Between 1933 and 1993, Kotelny Island hosted an important Soviet naval (Northern Fleet) base. With the fall of the Soviet Union, the base was evacuated and only a civilian arctic research station remained located on the island.
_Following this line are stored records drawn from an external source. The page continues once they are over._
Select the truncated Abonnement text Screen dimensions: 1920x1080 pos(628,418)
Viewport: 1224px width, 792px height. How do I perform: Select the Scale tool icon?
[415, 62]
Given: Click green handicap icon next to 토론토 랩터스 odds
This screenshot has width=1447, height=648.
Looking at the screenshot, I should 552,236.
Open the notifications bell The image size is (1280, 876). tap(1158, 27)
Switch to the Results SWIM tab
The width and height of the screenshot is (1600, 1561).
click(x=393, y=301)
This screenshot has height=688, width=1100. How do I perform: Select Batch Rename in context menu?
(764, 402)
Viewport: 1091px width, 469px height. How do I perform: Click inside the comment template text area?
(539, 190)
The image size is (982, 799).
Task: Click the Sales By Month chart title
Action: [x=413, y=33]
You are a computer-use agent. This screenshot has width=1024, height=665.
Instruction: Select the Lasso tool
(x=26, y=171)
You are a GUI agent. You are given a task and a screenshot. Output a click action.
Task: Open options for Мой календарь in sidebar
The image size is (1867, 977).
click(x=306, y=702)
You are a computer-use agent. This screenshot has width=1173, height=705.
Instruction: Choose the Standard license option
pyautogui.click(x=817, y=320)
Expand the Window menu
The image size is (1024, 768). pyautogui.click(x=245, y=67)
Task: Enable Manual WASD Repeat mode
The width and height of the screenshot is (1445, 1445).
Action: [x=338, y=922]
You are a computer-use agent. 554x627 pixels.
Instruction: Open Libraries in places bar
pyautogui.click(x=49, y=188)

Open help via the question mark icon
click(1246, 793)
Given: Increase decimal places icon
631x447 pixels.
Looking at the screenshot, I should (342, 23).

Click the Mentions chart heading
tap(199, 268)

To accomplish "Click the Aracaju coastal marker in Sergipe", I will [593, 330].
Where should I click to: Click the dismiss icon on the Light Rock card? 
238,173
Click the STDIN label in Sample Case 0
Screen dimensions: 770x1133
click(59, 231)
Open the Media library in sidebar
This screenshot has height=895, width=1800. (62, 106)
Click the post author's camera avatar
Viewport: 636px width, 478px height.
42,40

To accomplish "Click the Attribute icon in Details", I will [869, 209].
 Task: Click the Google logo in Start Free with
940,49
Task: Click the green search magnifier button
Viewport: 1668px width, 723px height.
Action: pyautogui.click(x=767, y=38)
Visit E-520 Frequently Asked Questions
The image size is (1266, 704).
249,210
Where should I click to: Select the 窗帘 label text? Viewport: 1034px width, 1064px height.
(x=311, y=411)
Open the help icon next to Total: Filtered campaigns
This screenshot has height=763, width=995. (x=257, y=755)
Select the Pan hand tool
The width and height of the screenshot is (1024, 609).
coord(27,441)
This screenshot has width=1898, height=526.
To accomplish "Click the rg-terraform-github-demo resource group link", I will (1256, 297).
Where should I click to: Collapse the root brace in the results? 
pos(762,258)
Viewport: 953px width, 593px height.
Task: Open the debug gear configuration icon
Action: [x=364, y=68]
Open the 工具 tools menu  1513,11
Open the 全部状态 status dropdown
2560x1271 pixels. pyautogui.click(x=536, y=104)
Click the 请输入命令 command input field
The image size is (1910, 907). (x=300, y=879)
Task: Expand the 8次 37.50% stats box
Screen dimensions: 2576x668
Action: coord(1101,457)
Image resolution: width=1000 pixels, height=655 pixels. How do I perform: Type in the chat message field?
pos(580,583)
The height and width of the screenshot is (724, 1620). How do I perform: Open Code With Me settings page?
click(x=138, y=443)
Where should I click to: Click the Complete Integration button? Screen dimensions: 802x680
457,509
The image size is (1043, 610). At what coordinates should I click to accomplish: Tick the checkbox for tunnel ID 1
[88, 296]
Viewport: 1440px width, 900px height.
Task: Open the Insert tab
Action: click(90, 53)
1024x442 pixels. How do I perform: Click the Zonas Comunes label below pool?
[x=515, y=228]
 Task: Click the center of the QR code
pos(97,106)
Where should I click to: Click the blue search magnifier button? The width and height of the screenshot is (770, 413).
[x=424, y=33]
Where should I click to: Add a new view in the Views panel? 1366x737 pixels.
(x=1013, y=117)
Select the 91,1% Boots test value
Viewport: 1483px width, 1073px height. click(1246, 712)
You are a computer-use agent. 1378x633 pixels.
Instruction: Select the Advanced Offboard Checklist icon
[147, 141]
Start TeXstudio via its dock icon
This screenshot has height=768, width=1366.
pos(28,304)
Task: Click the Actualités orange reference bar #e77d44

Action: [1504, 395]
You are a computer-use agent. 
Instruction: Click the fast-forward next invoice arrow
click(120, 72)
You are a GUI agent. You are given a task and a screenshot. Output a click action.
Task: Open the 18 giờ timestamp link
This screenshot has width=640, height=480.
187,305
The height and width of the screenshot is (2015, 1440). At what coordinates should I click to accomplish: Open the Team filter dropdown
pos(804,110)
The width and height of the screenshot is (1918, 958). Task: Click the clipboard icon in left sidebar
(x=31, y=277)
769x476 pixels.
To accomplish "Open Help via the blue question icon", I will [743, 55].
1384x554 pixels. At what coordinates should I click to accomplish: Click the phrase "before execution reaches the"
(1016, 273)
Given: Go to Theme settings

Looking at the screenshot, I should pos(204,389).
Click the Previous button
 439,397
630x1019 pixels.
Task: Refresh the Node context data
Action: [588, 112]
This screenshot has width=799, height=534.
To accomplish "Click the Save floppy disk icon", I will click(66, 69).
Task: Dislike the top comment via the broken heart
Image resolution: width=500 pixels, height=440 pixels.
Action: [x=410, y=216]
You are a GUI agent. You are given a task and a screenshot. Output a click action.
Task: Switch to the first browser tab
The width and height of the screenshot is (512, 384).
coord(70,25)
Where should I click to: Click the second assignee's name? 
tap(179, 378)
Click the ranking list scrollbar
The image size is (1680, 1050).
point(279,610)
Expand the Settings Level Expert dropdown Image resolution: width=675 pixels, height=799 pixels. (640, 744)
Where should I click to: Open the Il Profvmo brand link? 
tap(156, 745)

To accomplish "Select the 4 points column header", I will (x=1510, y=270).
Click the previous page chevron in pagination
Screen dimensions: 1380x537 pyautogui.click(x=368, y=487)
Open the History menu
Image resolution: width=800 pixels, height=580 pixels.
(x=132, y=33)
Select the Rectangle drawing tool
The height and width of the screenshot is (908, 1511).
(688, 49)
In late 2013, the first steps were taken to reactivate the base, with a temporary airstrip for flying in supplies and personnel established by a Russian naval task force that visited the New Siberian Islands during September 2013. Other initial infrastructure and supplies for the base, along with associated personnel were landed by the task force, whose flagship was the Kirov class Battlecruiser Petr Velikiy.

In September 2014, the 99th Tactic Arctic Group permanently established the base by beginning construction of a military air base, pier and accommodation for troops and their families. The airfield is now able to receive Ilyushin Il-76 aircraft all year long which significantly improves the bases ability to re-supply. The base is known as the Northern Shamrock.